(Item coordinate data)

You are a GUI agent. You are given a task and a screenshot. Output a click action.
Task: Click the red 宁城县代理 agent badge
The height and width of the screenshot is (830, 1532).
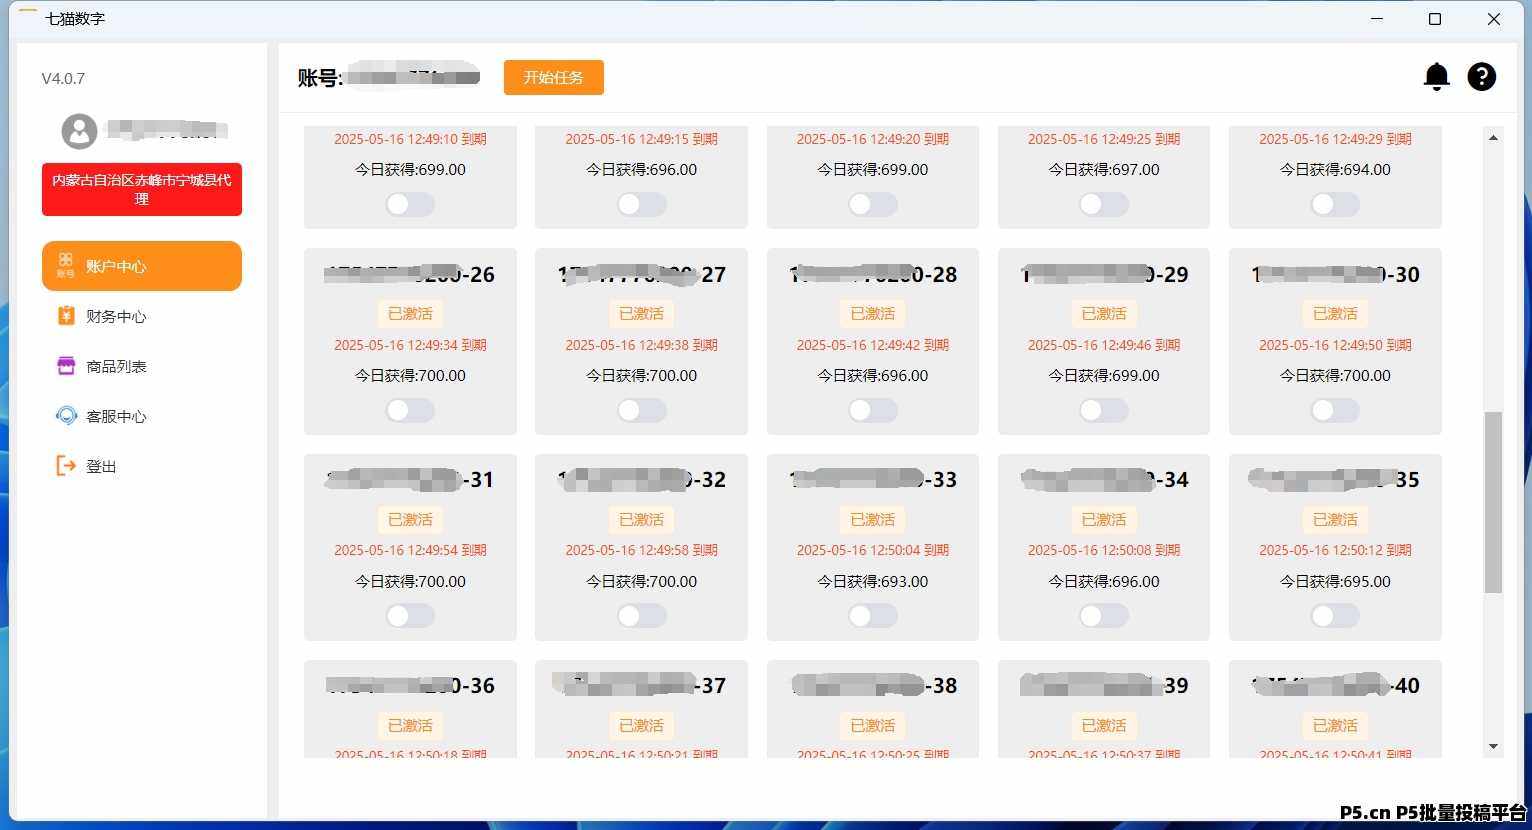click(x=142, y=189)
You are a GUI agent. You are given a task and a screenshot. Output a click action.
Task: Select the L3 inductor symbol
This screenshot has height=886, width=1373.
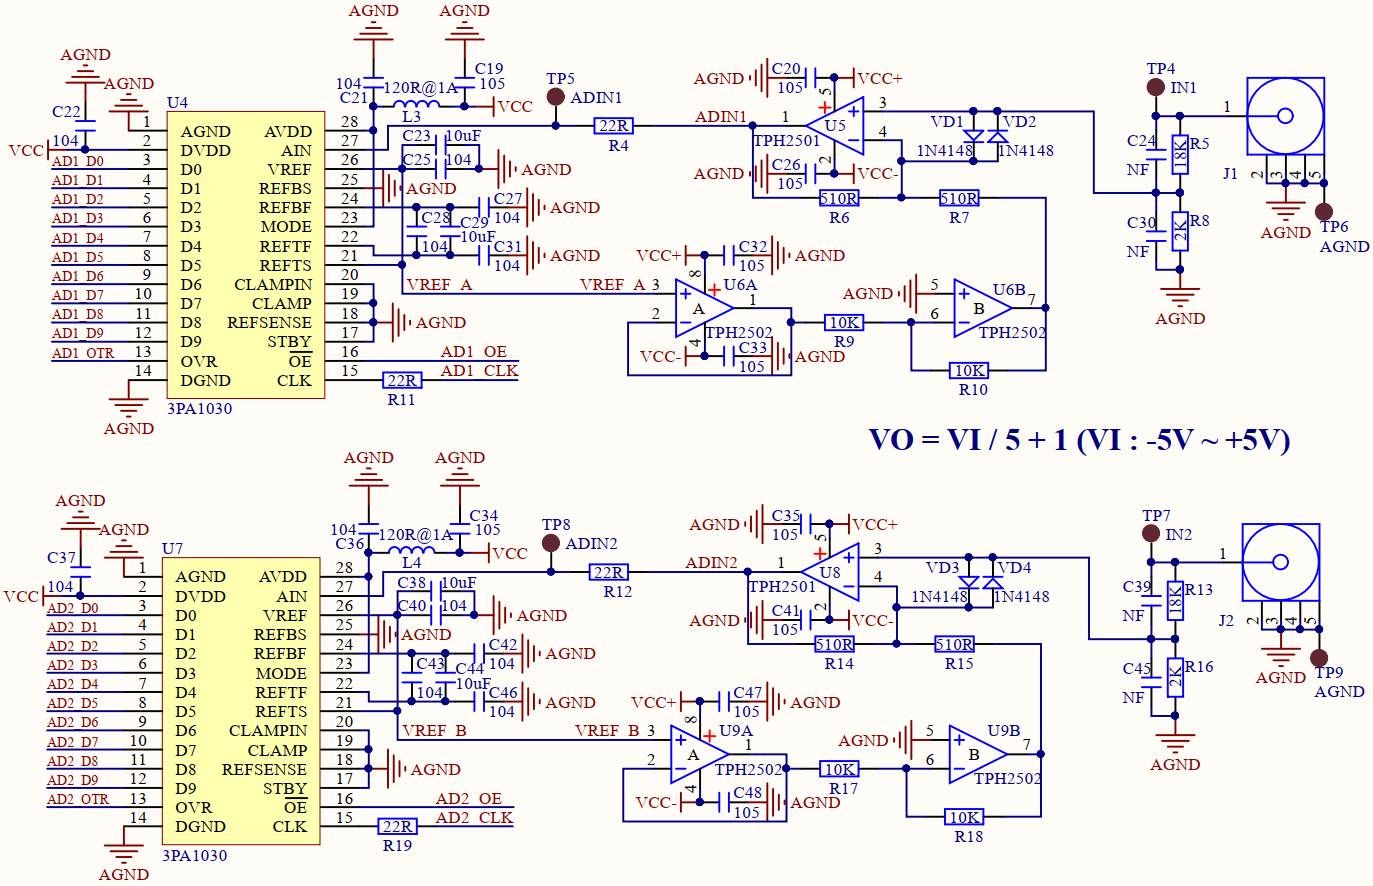pos(415,104)
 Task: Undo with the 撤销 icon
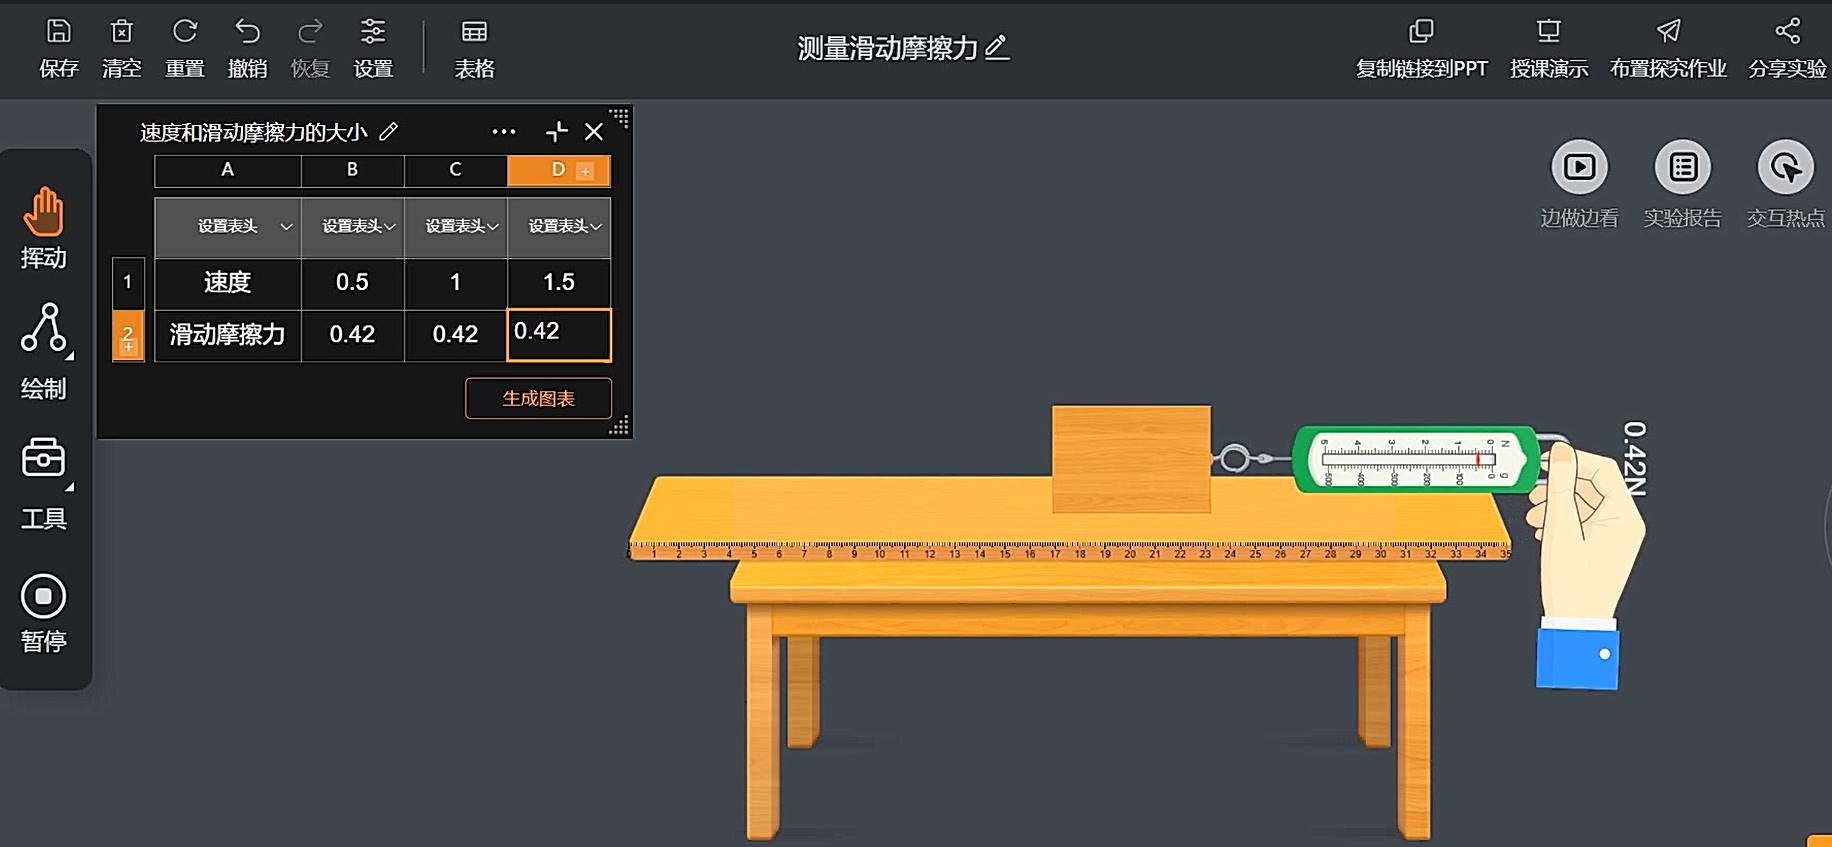[247, 33]
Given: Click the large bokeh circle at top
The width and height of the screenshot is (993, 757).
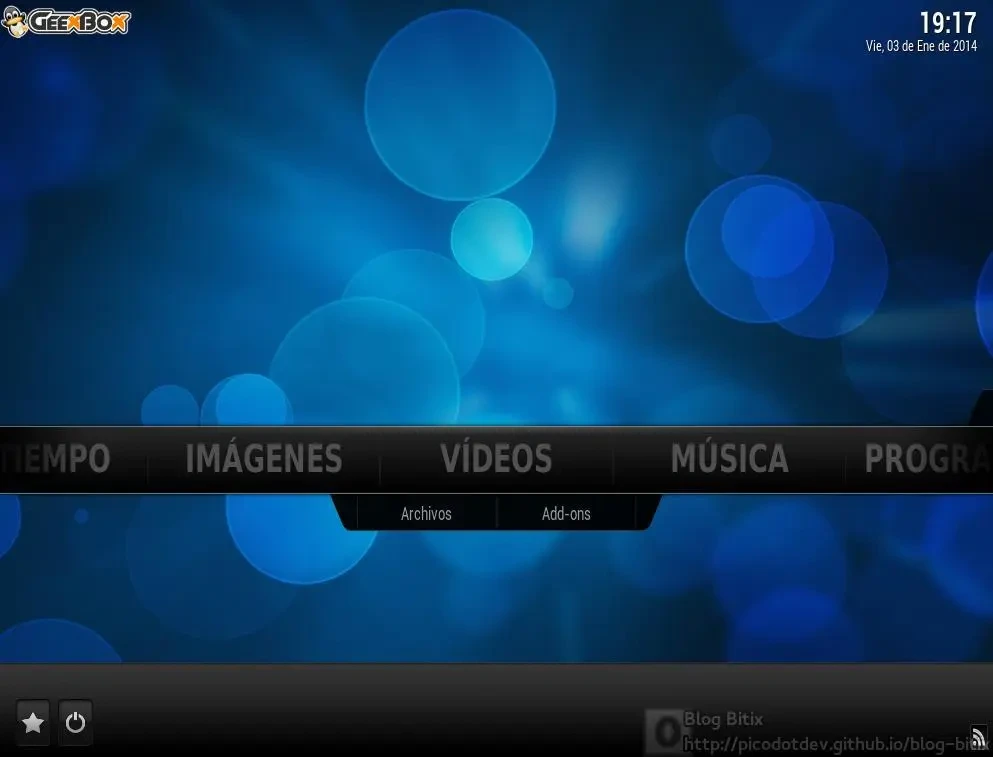Looking at the screenshot, I should point(460,105).
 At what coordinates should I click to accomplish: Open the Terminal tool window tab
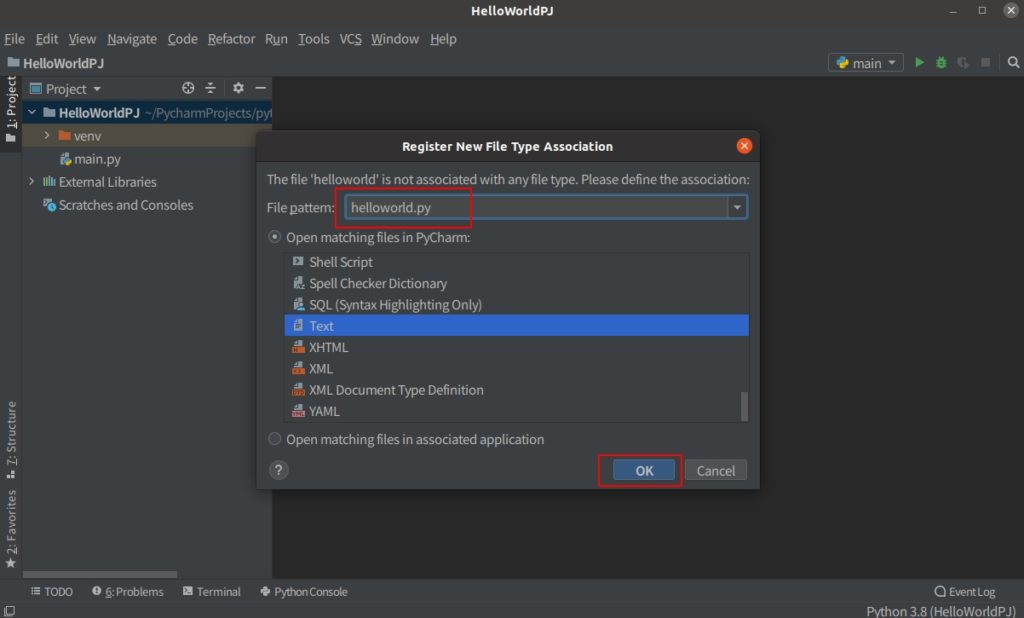[x=212, y=592]
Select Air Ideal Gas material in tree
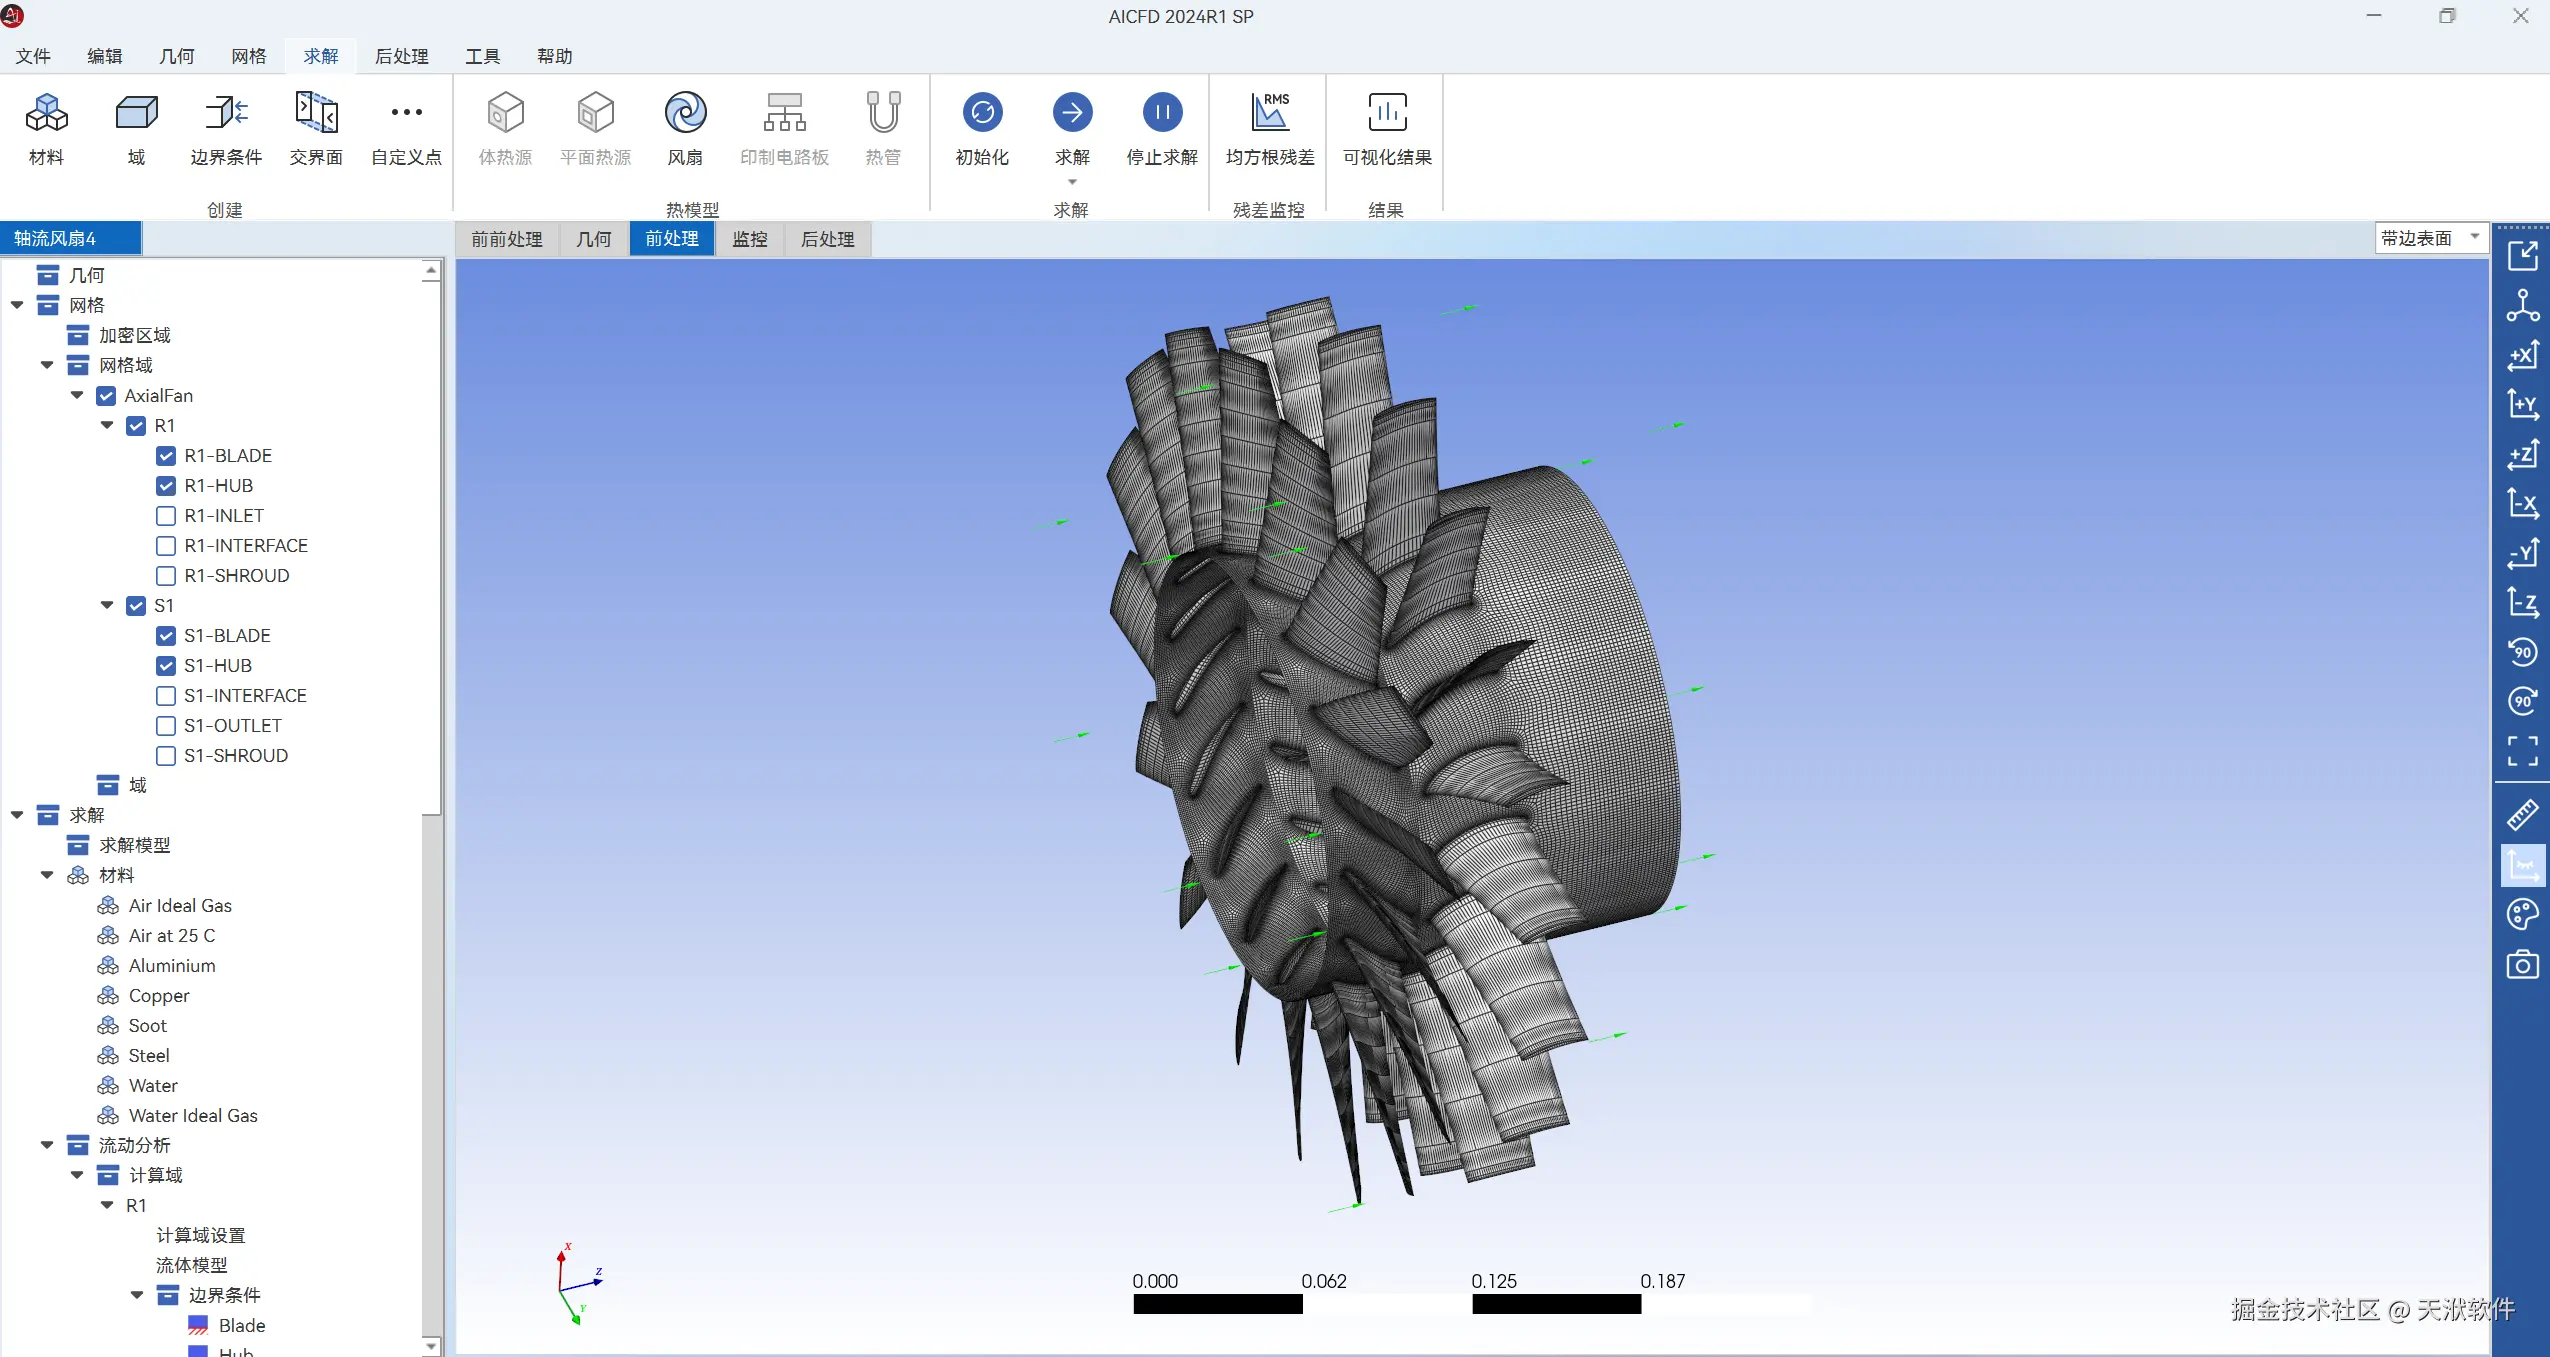Screen dimensions: 2550x1357 [180, 906]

▶ _SET EXERCISE_
Identify every line in the listing above that contains the string "width", and copy each of those lines in full.

▶ _TASK OUTPUT_
The height and width of the screenshot is (830, 1532).
This screenshot has height=886, width=1373.
The width and height of the screenshot is (993, 757).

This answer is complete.